You will typically use three key financial records:
- Cashbook – records your cash flow
- Sales invoice – records what you have sold and covers both paid and unpaid invoices
- Purchase invoice – records what you have bought and how it has been paid for
Here are our 10 tips for smart bookkeeping if you run a small business.
1. Choose an accounting method
Choosing your accounting method will determine how you keep your books moving forward. For example, if you pick traditional accounting, you will need to record sales and purchases invoiced. Cash accounting, meanwhile, requires you to record them at the date the sums of money were paid or received. This latter method appeals to small businesses with a turnover of £85,000 or less, reducing the chance of paying tax on money that has not yet been received. However, businesses turning over more than £85,000 will need to opt for traditional accounting.

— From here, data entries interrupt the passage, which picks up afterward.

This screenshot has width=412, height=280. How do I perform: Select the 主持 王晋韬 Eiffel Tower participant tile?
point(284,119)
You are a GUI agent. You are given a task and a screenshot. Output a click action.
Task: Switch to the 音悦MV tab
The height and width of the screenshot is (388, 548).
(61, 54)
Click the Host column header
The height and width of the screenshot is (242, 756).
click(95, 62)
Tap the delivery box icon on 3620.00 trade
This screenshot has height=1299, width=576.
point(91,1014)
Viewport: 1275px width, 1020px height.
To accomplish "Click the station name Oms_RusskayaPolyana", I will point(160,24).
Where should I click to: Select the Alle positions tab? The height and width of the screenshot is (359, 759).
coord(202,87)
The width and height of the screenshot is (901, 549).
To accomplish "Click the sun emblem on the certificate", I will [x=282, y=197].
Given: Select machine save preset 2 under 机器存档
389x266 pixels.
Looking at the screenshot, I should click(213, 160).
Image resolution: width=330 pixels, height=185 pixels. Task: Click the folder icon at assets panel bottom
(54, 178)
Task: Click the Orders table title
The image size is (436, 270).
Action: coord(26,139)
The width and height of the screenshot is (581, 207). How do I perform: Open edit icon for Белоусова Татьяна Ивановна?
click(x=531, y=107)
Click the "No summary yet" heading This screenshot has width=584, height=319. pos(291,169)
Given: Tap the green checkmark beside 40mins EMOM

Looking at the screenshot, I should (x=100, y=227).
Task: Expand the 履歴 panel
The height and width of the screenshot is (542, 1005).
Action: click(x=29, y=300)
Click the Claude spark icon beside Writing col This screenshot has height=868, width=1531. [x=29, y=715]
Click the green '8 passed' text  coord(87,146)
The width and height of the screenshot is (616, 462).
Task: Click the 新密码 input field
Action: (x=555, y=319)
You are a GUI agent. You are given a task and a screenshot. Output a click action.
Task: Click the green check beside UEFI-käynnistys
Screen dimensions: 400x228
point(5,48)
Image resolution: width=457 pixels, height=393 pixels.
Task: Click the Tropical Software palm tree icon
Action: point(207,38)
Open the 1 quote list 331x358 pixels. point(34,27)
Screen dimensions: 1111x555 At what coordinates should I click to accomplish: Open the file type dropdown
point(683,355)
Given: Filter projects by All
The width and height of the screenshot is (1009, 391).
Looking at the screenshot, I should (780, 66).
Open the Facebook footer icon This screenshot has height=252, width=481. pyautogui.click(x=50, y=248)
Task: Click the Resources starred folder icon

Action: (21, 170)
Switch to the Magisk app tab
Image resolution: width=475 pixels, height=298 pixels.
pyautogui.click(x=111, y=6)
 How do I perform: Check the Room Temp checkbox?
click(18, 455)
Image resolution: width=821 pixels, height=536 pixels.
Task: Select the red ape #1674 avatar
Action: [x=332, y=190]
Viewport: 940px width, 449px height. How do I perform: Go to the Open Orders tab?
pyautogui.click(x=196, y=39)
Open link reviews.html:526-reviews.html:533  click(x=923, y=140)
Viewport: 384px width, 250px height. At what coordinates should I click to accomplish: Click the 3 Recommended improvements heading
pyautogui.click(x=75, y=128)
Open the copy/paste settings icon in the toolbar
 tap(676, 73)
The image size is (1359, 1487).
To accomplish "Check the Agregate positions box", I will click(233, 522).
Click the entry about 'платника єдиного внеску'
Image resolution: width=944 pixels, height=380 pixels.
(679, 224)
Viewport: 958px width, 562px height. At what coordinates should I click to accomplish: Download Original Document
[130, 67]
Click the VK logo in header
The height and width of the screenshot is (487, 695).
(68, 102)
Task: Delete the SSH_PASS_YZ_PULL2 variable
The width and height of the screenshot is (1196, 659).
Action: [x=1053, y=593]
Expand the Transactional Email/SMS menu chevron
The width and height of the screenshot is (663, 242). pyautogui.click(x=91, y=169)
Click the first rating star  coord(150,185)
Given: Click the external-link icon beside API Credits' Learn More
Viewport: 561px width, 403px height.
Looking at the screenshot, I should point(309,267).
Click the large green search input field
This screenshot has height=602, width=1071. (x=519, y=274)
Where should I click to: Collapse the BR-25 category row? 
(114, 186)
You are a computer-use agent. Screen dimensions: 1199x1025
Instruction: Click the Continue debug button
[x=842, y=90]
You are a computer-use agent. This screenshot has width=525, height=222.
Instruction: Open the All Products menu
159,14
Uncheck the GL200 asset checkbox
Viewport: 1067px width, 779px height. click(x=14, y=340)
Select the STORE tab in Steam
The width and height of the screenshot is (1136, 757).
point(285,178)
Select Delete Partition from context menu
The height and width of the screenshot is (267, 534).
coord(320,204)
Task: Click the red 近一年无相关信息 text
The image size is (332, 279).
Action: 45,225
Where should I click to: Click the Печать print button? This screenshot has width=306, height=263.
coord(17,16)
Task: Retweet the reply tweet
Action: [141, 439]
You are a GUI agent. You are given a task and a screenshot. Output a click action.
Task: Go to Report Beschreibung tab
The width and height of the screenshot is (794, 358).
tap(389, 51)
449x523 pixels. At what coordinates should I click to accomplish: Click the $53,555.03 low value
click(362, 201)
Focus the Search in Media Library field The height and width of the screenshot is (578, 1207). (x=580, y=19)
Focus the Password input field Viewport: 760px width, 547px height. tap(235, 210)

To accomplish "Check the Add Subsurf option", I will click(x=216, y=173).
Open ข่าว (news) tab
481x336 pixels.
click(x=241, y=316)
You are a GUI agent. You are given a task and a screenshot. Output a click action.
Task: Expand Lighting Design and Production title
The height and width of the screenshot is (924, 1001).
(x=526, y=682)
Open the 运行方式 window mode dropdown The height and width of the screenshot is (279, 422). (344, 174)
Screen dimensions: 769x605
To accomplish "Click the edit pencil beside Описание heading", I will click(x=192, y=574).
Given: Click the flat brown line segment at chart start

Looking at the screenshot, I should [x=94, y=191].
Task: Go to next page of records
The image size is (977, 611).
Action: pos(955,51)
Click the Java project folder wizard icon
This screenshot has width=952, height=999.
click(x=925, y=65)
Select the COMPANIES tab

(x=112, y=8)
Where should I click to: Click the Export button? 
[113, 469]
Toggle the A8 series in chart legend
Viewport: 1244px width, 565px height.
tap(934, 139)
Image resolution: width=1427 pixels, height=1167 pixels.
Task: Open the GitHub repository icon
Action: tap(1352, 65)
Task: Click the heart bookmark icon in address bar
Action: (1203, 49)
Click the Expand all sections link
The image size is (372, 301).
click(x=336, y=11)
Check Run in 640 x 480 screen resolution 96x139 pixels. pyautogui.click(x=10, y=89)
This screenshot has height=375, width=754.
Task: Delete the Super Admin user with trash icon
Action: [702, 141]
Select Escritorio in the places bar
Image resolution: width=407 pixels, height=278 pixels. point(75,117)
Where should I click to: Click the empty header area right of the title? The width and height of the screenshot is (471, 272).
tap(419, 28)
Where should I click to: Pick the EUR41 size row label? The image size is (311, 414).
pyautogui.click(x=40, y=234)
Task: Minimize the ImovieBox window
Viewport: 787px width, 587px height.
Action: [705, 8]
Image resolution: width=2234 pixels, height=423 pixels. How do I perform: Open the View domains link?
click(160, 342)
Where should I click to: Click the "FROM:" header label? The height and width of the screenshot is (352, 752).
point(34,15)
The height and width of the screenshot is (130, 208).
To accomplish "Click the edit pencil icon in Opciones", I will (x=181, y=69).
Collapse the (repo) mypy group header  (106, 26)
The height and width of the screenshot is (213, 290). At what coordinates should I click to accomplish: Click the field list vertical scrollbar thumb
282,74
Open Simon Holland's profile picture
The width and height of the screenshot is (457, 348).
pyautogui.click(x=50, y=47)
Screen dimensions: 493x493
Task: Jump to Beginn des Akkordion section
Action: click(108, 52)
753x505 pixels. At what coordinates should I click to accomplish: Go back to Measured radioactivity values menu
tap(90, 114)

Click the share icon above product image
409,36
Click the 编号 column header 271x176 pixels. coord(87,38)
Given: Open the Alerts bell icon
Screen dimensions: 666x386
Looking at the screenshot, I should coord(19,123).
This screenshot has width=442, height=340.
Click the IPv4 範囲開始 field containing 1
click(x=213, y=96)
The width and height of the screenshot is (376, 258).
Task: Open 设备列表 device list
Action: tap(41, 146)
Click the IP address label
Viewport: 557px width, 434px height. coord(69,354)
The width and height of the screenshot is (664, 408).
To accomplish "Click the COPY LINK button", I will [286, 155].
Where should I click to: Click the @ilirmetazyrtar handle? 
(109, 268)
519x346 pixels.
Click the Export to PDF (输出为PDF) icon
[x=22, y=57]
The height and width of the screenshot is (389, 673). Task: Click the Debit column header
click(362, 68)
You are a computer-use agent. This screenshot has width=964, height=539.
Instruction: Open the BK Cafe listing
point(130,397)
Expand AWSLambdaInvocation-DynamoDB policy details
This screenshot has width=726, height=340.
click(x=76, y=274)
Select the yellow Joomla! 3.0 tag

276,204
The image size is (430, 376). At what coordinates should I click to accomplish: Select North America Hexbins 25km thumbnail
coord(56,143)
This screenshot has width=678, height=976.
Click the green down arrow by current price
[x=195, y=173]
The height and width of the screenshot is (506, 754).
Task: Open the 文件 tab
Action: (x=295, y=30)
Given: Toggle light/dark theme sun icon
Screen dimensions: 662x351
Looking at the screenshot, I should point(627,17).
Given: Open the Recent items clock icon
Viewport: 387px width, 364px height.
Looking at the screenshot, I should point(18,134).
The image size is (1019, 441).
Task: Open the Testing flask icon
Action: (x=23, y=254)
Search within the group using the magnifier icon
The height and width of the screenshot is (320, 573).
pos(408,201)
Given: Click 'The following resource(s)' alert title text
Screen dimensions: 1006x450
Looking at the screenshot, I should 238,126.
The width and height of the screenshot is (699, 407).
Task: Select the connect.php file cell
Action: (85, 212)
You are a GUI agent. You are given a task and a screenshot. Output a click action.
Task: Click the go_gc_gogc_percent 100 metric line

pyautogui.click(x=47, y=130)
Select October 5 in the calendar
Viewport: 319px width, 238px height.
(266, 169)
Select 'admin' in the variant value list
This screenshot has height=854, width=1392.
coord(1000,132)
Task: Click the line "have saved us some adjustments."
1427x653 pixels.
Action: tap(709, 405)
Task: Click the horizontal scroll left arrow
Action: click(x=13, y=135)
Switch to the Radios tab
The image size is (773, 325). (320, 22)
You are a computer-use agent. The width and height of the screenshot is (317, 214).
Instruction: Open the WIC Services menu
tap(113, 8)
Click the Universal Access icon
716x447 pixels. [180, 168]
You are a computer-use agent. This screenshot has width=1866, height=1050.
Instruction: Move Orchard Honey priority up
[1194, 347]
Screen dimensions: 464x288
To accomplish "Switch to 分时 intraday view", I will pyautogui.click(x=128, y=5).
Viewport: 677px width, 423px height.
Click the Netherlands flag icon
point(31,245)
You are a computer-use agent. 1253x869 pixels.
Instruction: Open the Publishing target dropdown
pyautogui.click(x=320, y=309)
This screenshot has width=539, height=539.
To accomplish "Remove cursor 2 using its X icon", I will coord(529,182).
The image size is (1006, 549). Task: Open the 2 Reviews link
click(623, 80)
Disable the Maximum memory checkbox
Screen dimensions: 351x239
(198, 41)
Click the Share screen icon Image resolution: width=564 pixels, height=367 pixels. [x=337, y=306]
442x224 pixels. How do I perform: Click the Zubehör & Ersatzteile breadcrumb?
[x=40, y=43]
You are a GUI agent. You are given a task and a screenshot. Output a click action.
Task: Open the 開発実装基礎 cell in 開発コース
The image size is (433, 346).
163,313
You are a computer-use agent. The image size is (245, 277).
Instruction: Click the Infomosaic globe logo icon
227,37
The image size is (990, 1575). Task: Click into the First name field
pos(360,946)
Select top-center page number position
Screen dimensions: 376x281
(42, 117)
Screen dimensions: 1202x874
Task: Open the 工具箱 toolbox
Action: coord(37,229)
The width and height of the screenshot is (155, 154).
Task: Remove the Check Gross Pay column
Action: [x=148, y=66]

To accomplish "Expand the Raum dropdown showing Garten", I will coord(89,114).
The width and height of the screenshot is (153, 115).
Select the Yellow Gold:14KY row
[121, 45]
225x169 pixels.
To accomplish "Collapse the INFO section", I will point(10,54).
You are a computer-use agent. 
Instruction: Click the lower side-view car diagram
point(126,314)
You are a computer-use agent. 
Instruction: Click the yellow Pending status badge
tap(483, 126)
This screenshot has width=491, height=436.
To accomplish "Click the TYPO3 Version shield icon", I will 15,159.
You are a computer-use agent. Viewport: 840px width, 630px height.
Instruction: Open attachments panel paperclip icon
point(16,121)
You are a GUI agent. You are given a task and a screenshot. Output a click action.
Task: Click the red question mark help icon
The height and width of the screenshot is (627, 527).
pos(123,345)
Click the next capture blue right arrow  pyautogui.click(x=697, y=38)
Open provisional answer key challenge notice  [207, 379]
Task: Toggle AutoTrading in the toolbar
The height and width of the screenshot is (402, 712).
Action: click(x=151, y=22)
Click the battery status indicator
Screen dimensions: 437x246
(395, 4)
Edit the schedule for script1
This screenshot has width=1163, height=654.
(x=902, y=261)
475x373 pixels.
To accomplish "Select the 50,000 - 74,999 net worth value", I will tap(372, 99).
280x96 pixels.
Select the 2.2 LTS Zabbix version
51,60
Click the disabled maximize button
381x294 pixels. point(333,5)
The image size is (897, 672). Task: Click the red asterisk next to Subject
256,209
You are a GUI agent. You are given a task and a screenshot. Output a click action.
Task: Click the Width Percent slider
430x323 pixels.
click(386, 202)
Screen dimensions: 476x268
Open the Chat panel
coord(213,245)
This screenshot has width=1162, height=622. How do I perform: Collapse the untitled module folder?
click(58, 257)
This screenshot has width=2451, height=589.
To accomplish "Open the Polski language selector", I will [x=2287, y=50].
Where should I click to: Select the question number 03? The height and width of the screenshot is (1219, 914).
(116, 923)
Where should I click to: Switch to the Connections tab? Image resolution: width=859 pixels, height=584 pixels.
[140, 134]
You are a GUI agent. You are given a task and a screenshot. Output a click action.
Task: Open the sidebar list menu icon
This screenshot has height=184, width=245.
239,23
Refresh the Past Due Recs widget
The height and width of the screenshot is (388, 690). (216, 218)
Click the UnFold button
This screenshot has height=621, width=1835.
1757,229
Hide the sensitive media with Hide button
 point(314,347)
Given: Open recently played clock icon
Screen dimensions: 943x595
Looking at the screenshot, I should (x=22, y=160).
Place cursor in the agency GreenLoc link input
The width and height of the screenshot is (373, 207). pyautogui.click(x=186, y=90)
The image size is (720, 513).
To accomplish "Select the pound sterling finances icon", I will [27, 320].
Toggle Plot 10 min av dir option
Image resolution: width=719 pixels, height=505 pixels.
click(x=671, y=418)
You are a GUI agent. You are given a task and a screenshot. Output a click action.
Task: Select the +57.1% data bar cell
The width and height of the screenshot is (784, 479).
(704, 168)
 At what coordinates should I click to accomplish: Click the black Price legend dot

2. Best online accounting software for small businesses
Finding a suitable provider that enables you to easily keep track of your income and expenses is key to avoiding financial headaches further down the line. You may begin with Microsoft Excel or a free service, but as your needs develop, you are likely to want software that allows you to carry out various tasks. Again, your accountant will be able to recommend a provider.
3. Keep records of every payment
It sounds obvious, but you should record every payment made or received, so it can be referred to later on. Even the smallest things – such as tea, coffee, and milk – should be documented so that you can balance them accurately when it comes to doing your accounts.
4. Set deadlines
Set strict deadlines not only for your payments to service providers and contractors but also to clients. If they go overdue, you can then chase them before it begins to significantly affect your cash flow. Of course, it is vital to make payments to HMRC on time to avoid facing penalties. If you have a client who consistently makes late payments, you may wish to revise how you invoice them or consider not working with them.
5. Store receipts
Many organisations reduce their overheads by claiming tax on rent on business premises, raw material costs, and office bills. However, you will need to substantiate these costs when completing your Corporation Tax Return, so keep receipts somewhere safe. It also helps to organise them into specific categories, such as employee uniforms and fleet expenses. We suggest you keep business and personal expenses separate – otherwise, sorting through the documentation when the time comes will take up unnecessary time.
6. Keep your accounting books in order
This again seems obvious but filing bank statements, purchase invoices, and sales invoices in date order can save considerable time and effort – particularly if you are paying an external bookkeeper. This is where online bookkeeping software is useful, as lots of things can be automated, such as separating paid and unpaid invoices, chasing payments, and more. Documents can also be auto dated when they are created, meaning everything is listed in date order to keep things simple for your bookkeeper.
7. Report and review
If you do not have the time to regularly check your finances or an employee is doing basic bookkeeping for you, you will want to know where you stand each month. Request a manual report or generate an automated report to be sent each month if you have accounting software. It should include a profit-and-loss statement and the balance sheet at the very least.
At the end of each quarter, make time to review your records in greater detail. Look for trends – perhaps year-on-year sales figures or revenues – to ensure your business is going in the right direction.
8. Monitor employee hours
If your employees are paid for overtime or take a paid holiday, a Cloud-based time tracking system helps you keep an eye on when staff clocks in or out of their computers or tablets. If you choose one that integrates with your bookkeeping software, it makes payroll simpler too.
9. Pay attention to overseas transactions
If you pay a contractor in a foreign currency or take payments from overseas, be sure to record the amount that arrives in your bank account. Exchange rates fluctuate all the time, so do not assume today’s rate is the same as a week ago and then base your records on the invoiced amount with today’s rate.
10. When to outsource your bookkeeping
As your business grows, you may find yourself spending more and more time on bookkeeping. If this is the case, it may be time to outsource to a professional bookkeeper. Putting an expert in charge means they can complete the job more quickly and confidently than you may be able to, and you’re free to focus on running your business. It will also prove better value in the long term, as your time lost to admin reduces, and you can generate more for the business.